I will tell you what my dad always told me in regards to your comments, " If your not getting hung up, then your not throwing into the right places!"

This is very true, you need to be fishing around the cover, weather grass/brush/reeds/ect. !  However, the hang ups can get frustrating.  This is when lure choics and presentation is crucial.  Fish things that move through cover well, when it gets thick!

For instance, the other day at the Coleto Creek invitational I kept seeing bass busting over this thick shallow grass flat.  I started throwing a 1/2 oz rattle trap into the area, but it was getting hung up too much in the grass.  I soon switched to a 1/2 redeye shad, which has a deeper and thinner profile.  This profile seems to pull through grass much easier and break cleanly away.  I would slowly move this lure along and when I felt grass I would either pause or just rip it out, this is when the strikes would come!

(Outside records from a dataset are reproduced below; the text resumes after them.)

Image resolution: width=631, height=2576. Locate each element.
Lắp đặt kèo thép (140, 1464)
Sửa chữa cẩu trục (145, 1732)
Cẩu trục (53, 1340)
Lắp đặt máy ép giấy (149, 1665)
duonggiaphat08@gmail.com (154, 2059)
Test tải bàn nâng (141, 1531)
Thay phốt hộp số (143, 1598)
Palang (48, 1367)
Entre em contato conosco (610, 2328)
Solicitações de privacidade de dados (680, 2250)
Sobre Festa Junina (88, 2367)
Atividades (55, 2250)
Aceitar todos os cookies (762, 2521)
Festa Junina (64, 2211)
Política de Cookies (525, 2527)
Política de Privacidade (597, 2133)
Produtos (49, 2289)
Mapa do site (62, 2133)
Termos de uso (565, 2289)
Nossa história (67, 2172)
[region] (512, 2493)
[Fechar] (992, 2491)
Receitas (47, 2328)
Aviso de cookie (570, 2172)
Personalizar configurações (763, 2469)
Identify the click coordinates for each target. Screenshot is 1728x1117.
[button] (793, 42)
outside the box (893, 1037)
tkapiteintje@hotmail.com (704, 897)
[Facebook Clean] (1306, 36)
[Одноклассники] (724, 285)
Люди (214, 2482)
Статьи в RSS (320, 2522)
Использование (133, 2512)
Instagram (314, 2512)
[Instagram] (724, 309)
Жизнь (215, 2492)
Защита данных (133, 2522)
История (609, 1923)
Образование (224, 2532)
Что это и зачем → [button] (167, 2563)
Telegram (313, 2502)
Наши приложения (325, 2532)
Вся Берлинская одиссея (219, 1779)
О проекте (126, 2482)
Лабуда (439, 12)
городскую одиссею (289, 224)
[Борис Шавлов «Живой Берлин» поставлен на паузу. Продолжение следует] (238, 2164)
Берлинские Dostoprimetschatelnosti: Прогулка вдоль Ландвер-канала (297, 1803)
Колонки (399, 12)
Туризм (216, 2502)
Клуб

Same thing for fishing brush!  A square billed crankbill seems to deflect off of brush way better than a round one.  As with the grass, you will get your bites after the lure deflects off of a branch or object most of the time!

If worming, present a completly weedles TX rig approach by re-burrying the hook into the body of the bait!  Or go for a presentation that keeps the bait just above the heavy cover, such as a C-Rig with floating plastic, or an elevated Drop Shot rig!

Main thing is to not let heavy cover scare you into not fishing it.  Use it to your advantage by using baits that operate better in it.

Good Luck, youll get the hang of it soon enough!